Event Recap

Creating Connections for Communicating Science

On January 31, a group of Switzer Fellows came together online to learn principles of responsive listening, empathic communication, and making scientific messages memorable, facilitated by the Alan Alda Center for Communicating Science. 

The workshop was an opportunity for fellows to explore ways to create connections between their audience, their work and to themselves as communicators. Through activities ranging from improvisation games to a 3-step message development process, fellows came away with foundational principles and tangible techniques to help them build trust with audiences and engage them in science. 

The Alan Alda Center shared the following key take-aways from the workshop. 

Core principles of improvisation and communication: 

  • Make your partner look good: What if you approached your audiences less like passive recipients of information and more like active partners? How might your communication shift if you tried to set them up for success?
  • Yes/And: Adopting this posture of engagement means you are ready to accept the reality of the moment (YES), and you try to build on what’s happening in a productive way to move forward with your audience (AND).

Exercise take-aways: 

  • Getting to know you: One way to think about connection is making your audience feel engaged or invested. We pay attention differently to what someone is saying when there’s common ground, passion, stories, something personal, vivid language, surprises or humor… These things help facts stick!
  • Mirror: Another way to think about connection is taking responsibility for your audience by adjusting how you communicate according to their needs. Leading involves following!
  • Jargon awareness: You can better connect your work to non expert audiences by using language that’s clear, vivid, and impactful. Replace insider, technical terms (“jargon”) with accessible language. Consider using analogies, relevant examples, and visuals.
  • Shaping your message: Connection also means making strategic choices based on what our audiences want (and need) to know:
    1. Order your information to draw your audience’s attention (Hook them!)
    2. Avoid jargon and share from your passion to help them remember (“Bottom Line”)
    3. Get to the core of your message and highlight the relevance to your audience. (“So What?”)

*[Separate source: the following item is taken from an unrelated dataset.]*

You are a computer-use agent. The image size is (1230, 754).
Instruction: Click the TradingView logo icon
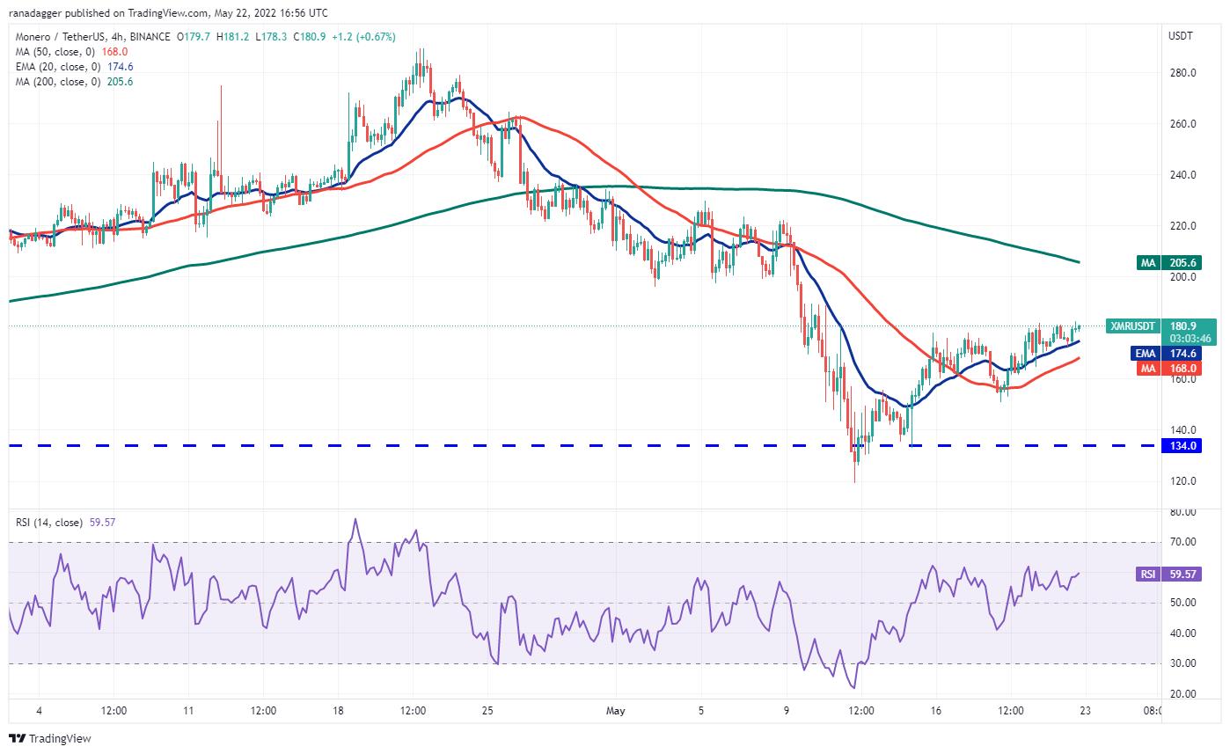pyautogui.click(x=18, y=738)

Check out the Alan Alda Center for Communicating Science to learn more ways that you can communicate science effectively to share its wonder and impact. Thank you to the Alan Alda Center team for facilitating this impactful workshop for Switzer Fellows! 


Interested in more events and content like this, or have other ideas? Let us know what you’d like to see for future Switzer Network events!


As part of our Land Acknowledgement commitment, the Switzer Foundation makes a $500 contribution to an Indigenous-led organization for every event we hold. For this event, we contributed to Wabanaki REACH, an organization working to “support the self-determination of Wabanaki people through education, truth-telling, restorative justice, and restorative practices in Wabanaki and Maine communities."